WORK ORDER | Line by line, repeat the material below without any deviation.

DATASET ENTRIES |
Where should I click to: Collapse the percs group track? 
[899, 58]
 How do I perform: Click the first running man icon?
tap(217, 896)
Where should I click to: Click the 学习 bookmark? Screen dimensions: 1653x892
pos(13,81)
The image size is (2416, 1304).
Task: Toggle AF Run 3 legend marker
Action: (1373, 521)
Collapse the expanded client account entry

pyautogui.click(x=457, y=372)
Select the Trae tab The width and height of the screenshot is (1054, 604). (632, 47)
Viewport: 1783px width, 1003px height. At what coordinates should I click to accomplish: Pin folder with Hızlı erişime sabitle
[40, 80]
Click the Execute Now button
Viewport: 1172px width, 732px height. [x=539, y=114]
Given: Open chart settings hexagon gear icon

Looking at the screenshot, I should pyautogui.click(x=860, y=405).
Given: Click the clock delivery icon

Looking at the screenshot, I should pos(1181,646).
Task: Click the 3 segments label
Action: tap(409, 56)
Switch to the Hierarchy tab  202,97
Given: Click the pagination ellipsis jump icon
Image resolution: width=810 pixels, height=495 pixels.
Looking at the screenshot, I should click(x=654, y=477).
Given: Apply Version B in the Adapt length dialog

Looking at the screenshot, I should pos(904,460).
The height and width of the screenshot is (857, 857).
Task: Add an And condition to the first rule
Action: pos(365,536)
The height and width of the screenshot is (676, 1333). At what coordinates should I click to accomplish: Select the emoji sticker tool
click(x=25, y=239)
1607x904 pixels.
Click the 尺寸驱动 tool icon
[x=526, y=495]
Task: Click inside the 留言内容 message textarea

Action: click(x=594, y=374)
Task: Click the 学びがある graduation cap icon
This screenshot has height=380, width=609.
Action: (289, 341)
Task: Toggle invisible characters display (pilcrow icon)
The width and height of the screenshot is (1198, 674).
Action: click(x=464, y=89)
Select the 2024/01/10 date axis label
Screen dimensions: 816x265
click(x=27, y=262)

RESULT OF THE TASK |
Where should I click to: Collapse the percs group track? 
[899, 58]
 How do I perform: Click the first running man icon?
tap(217, 896)
Where should I click to: Click the 学习 bookmark? Screen dimensions: 1653x892
pos(13,81)
The image size is (2416, 1304).
Task: Toggle AF Run 3 legend marker
Action: (1373, 521)
Collapse the expanded client account entry

pyautogui.click(x=457, y=372)
Select the Trae tab The width and height of the screenshot is (1054, 604). (632, 47)
Viewport: 1783px width, 1003px height. At what coordinates should I click to accomplish: Pin folder with Hızlı erişime sabitle
[40, 80]
Click the Execute Now button
Viewport: 1172px width, 732px height. [x=539, y=114]
Given: Open chart settings hexagon gear icon

Looking at the screenshot, I should pyautogui.click(x=860, y=405).
Given: Click the clock delivery icon

Looking at the screenshot, I should pos(1181,646).
Task: Click the 3 segments label
Action: tap(409, 56)
Switch to the Hierarchy tab  202,97
Given: Click the pagination ellipsis jump icon
Image resolution: width=810 pixels, height=495 pixels.
Looking at the screenshot, I should click(x=654, y=477).
Given: Apply Version B in the Adapt length dialog

Looking at the screenshot, I should pos(904,460).
The height and width of the screenshot is (857, 857).
Task: Add an And condition to the first rule
Action: pos(365,536)
The height and width of the screenshot is (676, 1333). At what coordinates should I click to accomplish: Select the emoji sticker tool
click(x=25, y=239)
1607x904 pixels.
Click the 尺寸驱动 tool icon
[x=526, y=495]
Task: Click inside the 留言内容 message textarea

Action: click(x=594, y=374)
Task: Click the 学びがある graduation cap icon
This screenshot has height=380, width=609.
Action: (289, 341)
Task: Toggle invisible characters display (pilcrow icon)
The width and height of the screenshot is (1198, 674).
Action: click(x=464, y=89)
Select the 2024/01/10 date axis label
Screen dimensions: 816x265
click(x=27, y=262)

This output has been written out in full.